Task: Return each line of the records below that contains the string "arrow".

## BEGIN

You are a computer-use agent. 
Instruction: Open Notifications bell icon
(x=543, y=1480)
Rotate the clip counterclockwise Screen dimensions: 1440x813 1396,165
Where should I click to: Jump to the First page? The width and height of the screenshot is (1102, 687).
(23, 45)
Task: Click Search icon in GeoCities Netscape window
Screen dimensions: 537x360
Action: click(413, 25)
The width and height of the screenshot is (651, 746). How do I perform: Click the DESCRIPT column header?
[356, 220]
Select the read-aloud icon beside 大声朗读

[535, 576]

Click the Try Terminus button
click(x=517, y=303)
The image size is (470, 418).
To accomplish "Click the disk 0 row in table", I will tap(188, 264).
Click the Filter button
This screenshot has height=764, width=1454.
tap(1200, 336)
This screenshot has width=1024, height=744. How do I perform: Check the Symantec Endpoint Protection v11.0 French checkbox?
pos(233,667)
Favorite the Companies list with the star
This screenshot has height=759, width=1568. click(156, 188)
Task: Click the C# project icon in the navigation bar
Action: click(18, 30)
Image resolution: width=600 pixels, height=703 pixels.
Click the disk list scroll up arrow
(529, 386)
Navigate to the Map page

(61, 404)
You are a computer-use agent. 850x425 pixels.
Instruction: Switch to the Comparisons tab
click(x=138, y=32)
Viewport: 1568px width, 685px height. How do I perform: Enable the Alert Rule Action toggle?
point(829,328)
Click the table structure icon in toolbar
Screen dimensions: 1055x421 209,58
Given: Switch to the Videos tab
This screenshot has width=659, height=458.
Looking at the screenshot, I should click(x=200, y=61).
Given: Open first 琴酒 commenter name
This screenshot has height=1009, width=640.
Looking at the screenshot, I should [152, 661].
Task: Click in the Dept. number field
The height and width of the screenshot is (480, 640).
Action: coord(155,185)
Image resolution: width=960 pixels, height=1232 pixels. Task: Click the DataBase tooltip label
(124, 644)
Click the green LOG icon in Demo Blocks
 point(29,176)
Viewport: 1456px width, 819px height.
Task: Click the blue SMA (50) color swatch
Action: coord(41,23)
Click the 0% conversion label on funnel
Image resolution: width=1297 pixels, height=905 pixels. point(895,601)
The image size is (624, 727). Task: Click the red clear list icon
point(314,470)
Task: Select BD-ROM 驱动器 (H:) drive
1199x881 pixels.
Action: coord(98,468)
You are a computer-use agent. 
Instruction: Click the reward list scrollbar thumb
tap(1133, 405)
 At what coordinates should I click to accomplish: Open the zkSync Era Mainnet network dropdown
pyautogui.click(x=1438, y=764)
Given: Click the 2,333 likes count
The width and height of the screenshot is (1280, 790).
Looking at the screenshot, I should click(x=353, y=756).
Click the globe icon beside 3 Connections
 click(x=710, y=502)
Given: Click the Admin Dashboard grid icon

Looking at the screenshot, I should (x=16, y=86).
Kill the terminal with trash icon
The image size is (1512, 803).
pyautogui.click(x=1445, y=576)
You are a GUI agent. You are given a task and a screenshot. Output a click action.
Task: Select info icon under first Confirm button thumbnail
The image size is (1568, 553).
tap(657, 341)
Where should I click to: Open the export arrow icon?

## END

Answer to this task:
Click the disk list scroll up arrow
Where should I click to: Open the export arrow icon?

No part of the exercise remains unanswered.